El poeta, ensayista, traductor,
novelista, cuentista, periodista y profesor universitario José Emilio
Pacheco se fue algo después, no sin haber dado lugar, con su obra, al rumor en pasillos,
academias, tertulias y talleres de que se trataba del gran escritor de nuestro
país, y a ese respeto al que conducen con toda certeza aquellos que no buscan
el reflector y más bien lo eluden. “Un
escritor sin protagonismos”, llamó Monsiváis a este escritor que llegaría a
decir: “Son ustedes los que con su bondad han inventado mis libros a partir de
esas mitades que están en la página a la espera de ser concluidos por la
inteligencia y la imaginación de quien los lee.”
Recibió también varios premios:
Cervantes, Reina Sofía de Poesía Iberoamericana, José Donoso, Octavio Paz,
Pablo Neruda, Ramón López Velarde, Alfonso Reyes y José Asunción Silva, entre
algunos más. Tradujo a Wilde, Benjamin,
T. S. Eliot y Tenesse Williams, entre otros, pero son sin duda sus textos
poéticos, sus novelas y cuentos su obra más importante: Los elementos de la
noche, El reposo del fuego, No me preguntes cómo pasa el
tiempo, Irás y no volverás, Islas a la deriva, Desde entonces,
Los trabajos del mar, Miro la tierra…, sus libros de poemas; sus
novelas: Morirás lejos y Las batallas en el desierto, y
sus tres libros de cuentos: La sangre de Medusa, El viento
distante y El principio del placer. En efecto, recordamos su participación en
la historia de El castillo de la pureza, de Arturo Ripstein, esa
película basada en hechos reales con fotografía de Alex Phililps y actuaciones
de Claudio Brook, Rita Macedo, Diana Bracho y María Rojo, así como el hecho de
ser considerado como uno de los más influyentes autores de la generación de los
Cincuenta o generación de Medio Siglo, entre otros junto a Juan García
Ponce, Sergio Galindo, Salvador Elizondo y Carlos Monsiváis, éste el gran
polígrafo, muerto en 2010, quien sobre Pacheco diría: “El clima prevaleciente
en la poesía de Pacheco, muy en especial a partir de No me preguntes cómo
pasa el tiempo, es el pesimismo que, en este caso, es una guía poética
(excluir del texto las apoyaturas del optimismo, rehusarse al brío autoritario)
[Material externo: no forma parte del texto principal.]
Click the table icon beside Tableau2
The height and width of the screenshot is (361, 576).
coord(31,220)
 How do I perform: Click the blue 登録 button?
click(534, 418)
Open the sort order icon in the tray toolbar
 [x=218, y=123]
y una alternativa profética. El presente ya contiene el porvenir, es su
cómplice directo, el que prepara las devastaciones y las catástrofes de los
descendientes.”
No se irán nunca, pero extrañaremos
a esa especie: escritores que además de un gran oficio tienen algo que decir,
algo propio, insólito, peculiar, lo que les asegura, sin buscarlo, no sólo un
puesto en la historia sino uno en el lector competente (Eco), en su capital
incorporado (Bordieu), es decir, en el plano de sus emociones y en sus
referentes intelectuales.
Aunque es cierto: “Me da mucho gusto
–diría Pacheco con motivo de la entrega del Premio Cervantes a Elena
Poniatowska–, porque en México es poco apreciada la literatura mexicana. Los
escritores siempre dejan bien a México fuera de México.”